Gurbir Grewal, director of the SEC’s division of enforcement, said: “This case highlights why it is essential for firms like Barclays to have robust internal controls over their offers and sales of securities.

“While we acknowledge Barclays’ efforts to identify, disclose and remediate this conduct, the control deficiencies and the scope of the conduct at issue here was simply staggering.”

Sheldon Pollock, associate regional director at the SEC’s New York regional office, added: “All issuers should maintain robust internal controls to prevent offering and selling securities in unregistered transactions.”

The SEC said Barclays – which has not admitted or denied its findings – had agreed to pay a $200m civil penalty alongside disgorgement and prejudgement interest of more than $161m. It also agreed to cease and desist with violating the charged provisions.

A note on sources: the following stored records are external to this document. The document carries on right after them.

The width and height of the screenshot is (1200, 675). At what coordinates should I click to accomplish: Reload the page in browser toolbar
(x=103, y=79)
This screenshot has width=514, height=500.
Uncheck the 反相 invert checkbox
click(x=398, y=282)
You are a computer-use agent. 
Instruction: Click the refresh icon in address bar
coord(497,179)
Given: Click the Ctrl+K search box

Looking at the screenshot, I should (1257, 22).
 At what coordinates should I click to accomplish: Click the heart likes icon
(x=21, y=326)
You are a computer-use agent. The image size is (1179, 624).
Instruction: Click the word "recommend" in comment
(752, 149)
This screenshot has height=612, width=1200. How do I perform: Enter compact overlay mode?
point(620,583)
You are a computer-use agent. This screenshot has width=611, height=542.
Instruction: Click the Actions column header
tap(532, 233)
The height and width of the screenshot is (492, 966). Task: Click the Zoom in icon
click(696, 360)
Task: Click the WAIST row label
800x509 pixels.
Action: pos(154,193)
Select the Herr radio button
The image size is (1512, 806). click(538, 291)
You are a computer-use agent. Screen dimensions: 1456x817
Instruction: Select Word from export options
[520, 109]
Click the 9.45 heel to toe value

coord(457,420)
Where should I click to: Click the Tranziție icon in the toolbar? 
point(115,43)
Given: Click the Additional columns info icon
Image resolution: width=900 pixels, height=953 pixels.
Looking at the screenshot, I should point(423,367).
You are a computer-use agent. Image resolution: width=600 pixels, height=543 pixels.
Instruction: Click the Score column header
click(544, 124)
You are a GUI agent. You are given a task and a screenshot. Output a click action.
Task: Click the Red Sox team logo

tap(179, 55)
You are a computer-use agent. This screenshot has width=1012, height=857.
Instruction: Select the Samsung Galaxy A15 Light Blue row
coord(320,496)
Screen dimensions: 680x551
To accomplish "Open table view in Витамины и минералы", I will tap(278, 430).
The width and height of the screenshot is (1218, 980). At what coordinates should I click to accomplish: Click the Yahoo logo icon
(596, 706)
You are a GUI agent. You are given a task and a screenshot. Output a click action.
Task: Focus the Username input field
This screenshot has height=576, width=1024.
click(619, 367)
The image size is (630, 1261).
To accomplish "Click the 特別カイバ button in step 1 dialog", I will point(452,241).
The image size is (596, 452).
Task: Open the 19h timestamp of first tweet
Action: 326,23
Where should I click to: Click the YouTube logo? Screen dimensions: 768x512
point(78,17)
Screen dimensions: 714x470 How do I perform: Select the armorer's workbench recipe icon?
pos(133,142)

Barclays has yet to comment on the SEC’s order.

Victoria Scholar, head of investment at Interactive Investor, said: “This was the latest in a string of blunders for the bank. Chief executive CS Venkatakrishnan was brought in eleven months ago to create a fresh start for the embattled lender, after former chief executive Jes Staley departed following revelations of its his ties to sex offender Jeffrey Epstein.

“On top of the trading blunder, the lender has struggled with a sharp slump in deal making that has weighed on its investment bank and a drop inequity trading amid the stock market weakness. This week’s turmoil in UK gilt markets is likely to create another headwind for Barclays in its third quarter results, due in October.”